Eventually, a chip made from DNA crystals and nanoparticles could be valuable in such applications as real-time image processing, Kiehl said. Nanocomponents could be clustered in pixel-like "cells" that would process information internally and also by "talking" to other cells. The result could be improved noise filtering and detection of edges or motion. Someday, the technology may even help computers identify images with something approaching the speed of the human eye and brain, said Kiehl.
The team devised a DNA scaffolding for arrays of nanoparticles of gold, but the scaffolding could also hold arrays of carbon nanotubes or other molecules. Information could be stored as an electrical charge on certain nanoparticles; the presence or absence of charge would constitute one bit of information. Alternatively, nanoparticles could be magnetic, and the magnetic states would be read as information. Because DNA strands contain four chemical bases spaced every 3.4 angstroms, information might be stored on that small a scale, Kiehl said.

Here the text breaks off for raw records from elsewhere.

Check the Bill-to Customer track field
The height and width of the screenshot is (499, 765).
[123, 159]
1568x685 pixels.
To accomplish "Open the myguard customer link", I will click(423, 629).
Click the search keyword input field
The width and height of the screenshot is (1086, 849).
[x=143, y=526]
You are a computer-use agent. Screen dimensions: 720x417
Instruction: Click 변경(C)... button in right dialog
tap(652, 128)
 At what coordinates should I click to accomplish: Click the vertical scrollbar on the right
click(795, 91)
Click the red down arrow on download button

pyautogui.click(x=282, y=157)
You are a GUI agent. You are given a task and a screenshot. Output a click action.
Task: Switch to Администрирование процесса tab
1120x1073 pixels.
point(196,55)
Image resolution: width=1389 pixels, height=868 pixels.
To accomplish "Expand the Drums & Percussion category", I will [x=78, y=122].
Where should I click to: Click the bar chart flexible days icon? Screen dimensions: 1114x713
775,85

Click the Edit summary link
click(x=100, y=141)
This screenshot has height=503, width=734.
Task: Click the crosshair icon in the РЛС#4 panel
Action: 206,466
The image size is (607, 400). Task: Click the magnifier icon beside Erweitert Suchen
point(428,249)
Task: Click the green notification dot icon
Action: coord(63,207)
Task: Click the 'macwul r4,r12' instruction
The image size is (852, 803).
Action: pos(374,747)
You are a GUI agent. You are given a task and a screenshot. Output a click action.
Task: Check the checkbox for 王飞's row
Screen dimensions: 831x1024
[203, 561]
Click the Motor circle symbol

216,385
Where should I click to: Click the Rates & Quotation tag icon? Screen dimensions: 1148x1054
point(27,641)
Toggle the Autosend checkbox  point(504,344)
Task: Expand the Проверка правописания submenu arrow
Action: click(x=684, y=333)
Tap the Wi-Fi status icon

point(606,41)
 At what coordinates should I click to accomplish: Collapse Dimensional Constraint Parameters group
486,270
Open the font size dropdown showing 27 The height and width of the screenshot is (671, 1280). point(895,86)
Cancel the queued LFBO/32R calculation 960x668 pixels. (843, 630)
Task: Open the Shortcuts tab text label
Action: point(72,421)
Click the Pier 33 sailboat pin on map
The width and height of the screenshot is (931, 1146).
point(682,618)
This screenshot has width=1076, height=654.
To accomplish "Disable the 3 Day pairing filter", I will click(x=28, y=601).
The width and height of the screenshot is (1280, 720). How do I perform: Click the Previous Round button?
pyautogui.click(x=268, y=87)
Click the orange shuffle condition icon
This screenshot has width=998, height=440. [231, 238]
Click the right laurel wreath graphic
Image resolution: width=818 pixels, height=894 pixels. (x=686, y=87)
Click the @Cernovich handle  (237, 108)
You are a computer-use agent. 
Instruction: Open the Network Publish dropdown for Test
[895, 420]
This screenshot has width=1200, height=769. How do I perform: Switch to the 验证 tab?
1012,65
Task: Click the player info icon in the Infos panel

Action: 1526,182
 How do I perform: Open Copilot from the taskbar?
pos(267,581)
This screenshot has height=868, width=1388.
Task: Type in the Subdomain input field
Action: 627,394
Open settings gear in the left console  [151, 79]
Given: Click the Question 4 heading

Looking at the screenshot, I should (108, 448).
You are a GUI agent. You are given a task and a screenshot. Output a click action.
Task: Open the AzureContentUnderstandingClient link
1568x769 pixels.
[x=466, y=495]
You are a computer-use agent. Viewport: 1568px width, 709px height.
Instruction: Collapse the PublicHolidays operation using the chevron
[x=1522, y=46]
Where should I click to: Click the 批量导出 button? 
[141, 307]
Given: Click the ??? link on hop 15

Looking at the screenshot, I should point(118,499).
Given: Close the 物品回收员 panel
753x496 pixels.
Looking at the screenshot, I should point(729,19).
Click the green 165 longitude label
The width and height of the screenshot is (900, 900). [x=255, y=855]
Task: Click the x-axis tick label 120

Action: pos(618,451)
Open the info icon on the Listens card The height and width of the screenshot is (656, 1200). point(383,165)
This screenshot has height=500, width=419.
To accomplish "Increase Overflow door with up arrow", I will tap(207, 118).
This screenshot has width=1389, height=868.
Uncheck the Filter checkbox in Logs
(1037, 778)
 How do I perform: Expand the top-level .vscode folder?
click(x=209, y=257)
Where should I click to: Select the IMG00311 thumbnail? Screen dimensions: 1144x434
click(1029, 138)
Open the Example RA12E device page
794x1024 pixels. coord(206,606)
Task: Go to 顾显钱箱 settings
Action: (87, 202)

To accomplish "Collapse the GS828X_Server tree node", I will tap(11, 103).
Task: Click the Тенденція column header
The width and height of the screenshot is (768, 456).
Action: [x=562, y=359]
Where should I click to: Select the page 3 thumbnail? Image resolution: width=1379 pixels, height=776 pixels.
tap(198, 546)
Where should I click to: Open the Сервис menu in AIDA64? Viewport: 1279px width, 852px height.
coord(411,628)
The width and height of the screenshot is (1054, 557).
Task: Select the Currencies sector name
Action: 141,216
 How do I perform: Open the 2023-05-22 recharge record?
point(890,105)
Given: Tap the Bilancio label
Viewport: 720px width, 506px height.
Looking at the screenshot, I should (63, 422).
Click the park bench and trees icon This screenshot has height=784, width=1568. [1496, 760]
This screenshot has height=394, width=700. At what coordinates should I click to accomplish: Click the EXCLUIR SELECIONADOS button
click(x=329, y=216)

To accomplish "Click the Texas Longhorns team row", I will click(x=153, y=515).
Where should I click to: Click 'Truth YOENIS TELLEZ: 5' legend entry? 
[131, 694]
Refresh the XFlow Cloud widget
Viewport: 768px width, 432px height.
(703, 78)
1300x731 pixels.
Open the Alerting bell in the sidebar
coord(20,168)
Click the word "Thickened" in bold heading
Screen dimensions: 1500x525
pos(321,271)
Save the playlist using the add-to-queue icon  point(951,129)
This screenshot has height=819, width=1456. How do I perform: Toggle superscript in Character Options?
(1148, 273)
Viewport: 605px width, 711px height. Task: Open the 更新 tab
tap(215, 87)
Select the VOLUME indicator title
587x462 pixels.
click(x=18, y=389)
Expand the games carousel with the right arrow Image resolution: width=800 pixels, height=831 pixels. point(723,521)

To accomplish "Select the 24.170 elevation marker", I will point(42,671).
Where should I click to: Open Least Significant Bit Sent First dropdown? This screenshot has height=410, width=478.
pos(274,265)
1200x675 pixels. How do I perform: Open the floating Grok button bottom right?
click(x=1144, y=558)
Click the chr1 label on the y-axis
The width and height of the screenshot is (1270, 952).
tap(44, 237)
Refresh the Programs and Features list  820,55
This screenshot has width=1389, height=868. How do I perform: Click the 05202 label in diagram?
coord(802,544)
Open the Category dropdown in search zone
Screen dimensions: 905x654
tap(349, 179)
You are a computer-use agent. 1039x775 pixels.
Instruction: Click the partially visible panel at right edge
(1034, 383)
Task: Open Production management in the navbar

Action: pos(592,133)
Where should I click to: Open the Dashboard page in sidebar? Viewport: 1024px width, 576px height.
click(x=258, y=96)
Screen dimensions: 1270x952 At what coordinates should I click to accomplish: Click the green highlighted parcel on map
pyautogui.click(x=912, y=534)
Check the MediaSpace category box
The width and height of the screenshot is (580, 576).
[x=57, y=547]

To manufacture the scaffolding, the researchers took advantage of the fact that each base spontaneously pairs up with, or "sticks to," one of the other bases to form the famous DNA double helix. The team synthesized four different two-dimensional "tiles" of DNA, each tile having an extension that sticks to the extension on another tile. Like self-assembling jigsaw pieces, the tiles joined themselves into a flat crystal with a repeating pattern. One tile had a stretch of DNA that extended above the plane of the tile; to this the researchers anchored a spherical, 55-atom nanoparticle of gold. Under an electron microscope, the gold nanoparticles appeared as regular lines of bright spots. A regular pattern of nanoparticles is important in arranging them to process or store information.
"Gold is a metal, and a matrix between metals and organic molecules like DNA is very hard to make," Kiehl said. "If we can make DNA scaffolding for gold, we think we can do it for carbon nanotubes and other organic molecules. The technique is well suited to laying out locally interconnected circuitry, which is of great interest for circumventing the interconnect bottleneck-- the well-known problem where wires, rather than devices (transistors), limit computing speed."
Other scientists have used DNA as nanoparticle "glue," but such arrangements are prone to structural flaws, which limits their usefulness, said Kiehl. In contrast, the virtually perfect arrangement of molecules within a DNA crystal allows precise control over the arrangement of the particles.
Among the next steps for the researchers is to demonstrate that nanoparticles bound to the DNA crystals can function electrically.
"We're working on instrumentation to do electrical characterization of gold nanoparticles and other nanocomponents on DNA," said Kiehl. "We hope to show, for example, that DNA doesn't interfere with the electrical functioning of the nanocomponents."
The work was supported by the National Science Foundation.